After the transfer of the Securities Actions, and following the issuance of the first case management order and case management conference, several defendants asked to meet with the district court judge regarding potential conflicts. In re Initial Pub. Offering Sec. Litig., 174 F.Supp.2d at 77. Following that inquiry, Judge Scheindlin asked the parties to perform a conflicts check, due to what she termed “the extraordinarily large number of disclosure statements filed pursuant to Rule 1.9 of the Joint Local Civil Rules for the Southern and Eastern Districts of New York.”3 Id. at 77. That check revealed a number of previously undisclosed conflicts. Id. at 78. The district court judge held stock in Infospace.com and Kana Communications. Id. Kana Communications is a defendant in the Securities Actions. While Infospace.com is not a defendant in any of the Securities Actions, the Moving Defendants argue Infospace.com is implicated in one of the Securities Actions, Klein v. Merrill Lynch, 01 Civ. 7654 (S.D.N.Y.) (SAS). In re Initial Pub. Offering Sec. Litig., 174 F.Supp.2d at 78. The allegations in Klein involve an IPO for Internet Infrastructure Holdrs, a “basket security” which “represents] an undivided beneficial ownership interest in 20 specified internet infrastructure companies.” Id. (internal quotation marks omitted).
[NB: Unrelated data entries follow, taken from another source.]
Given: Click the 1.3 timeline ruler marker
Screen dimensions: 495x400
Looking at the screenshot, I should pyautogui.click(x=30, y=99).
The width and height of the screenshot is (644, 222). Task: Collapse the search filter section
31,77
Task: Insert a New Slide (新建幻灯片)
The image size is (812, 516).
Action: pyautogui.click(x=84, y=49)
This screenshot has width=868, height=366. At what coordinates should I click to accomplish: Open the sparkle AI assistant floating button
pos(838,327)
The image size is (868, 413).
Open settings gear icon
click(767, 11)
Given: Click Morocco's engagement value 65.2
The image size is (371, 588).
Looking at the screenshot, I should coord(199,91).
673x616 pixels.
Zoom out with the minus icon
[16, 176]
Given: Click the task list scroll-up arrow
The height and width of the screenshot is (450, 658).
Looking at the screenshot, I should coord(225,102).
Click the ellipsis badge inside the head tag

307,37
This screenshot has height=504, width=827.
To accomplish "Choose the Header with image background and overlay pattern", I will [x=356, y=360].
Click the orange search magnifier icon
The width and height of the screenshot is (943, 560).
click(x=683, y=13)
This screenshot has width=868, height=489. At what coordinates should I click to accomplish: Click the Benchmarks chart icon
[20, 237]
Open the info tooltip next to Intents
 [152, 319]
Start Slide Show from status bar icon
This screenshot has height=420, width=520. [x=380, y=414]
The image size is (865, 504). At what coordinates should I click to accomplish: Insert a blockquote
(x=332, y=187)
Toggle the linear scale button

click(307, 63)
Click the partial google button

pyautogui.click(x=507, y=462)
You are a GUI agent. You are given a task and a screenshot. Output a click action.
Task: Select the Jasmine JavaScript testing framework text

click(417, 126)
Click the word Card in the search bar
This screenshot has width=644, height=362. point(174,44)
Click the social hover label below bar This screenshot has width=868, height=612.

Infospace.com, along with Kana Communications, is one of the specified companies included in the basket, although the Klein complaint did not include purchasers of the constituent stocks as plaintiffs. Id. The district court judge informed parties she was unaware of *301the conflicts at the time of the reassignments in August, immediately sold both stocks, and waived any interest in pursuing claims involving those purchases. Id. at 79.

In addition, the Moving Defendants identified a number of stocks deemed troublesome because the stocks were sold through IPOs from 1997 through 2000, and thus may be implicated in the Antitrust Actions. Of the ten stocks not previously discussed, seven were sold by Judge Scheindhn prior to any of the Securities Actions being filed. In re Initial Pub. Offering Secs. Litig., 174 F.Supp.2d at 79. The district court judge continues to hold two of the stocks, while the remaining stock merged with Hewlett-Packard, Co., which did not issue an IPO during the relevant time period. Id. The district judge also waived any interests she may have held as a putative class member in the Securities Actions and Antitrust Actions. The Moving Defendants also identified as a conflict a stock owned by Judge Scheindlin’s adult son in one of the issuer defendants. Id. The district judge never learned the identity of the stock, and her son sold the stock at issue and waived any interest in participating in any action arising from that investment. Id. at 80.

The district judge’s comments

The Moving Defendants also rely on comments made by the district judge to support their recusal motion. The first of the comments at issue were made at a July 18, 2001, conference regarding the Internet Capital cases:

All I know is the broker called and said this a good stock [to] buy and I said sure, then the next day she called and said this is a good stock [to] sell and'I said sure. That’s it. Sad to say, very sad to say, I don’t read anything I should read. And that’s the end of it. So I know nothing.... I think I probably am not in the class by definition anyway, because I made money, and if I was in it, I don’t want to be in it, I opt out, and I don’t know anything other than there is that name on the list of things that were bought and sold that year — who has a problem? ... I know nothing. I read nothing. Nobody tells me anything. I am really one of those sad investors. The brokers call, I say yes, goodbye; they say sell, I say yes, goodbye. I regret all of my yeses for all these past few years. Every one was a mistake. But that is what I know.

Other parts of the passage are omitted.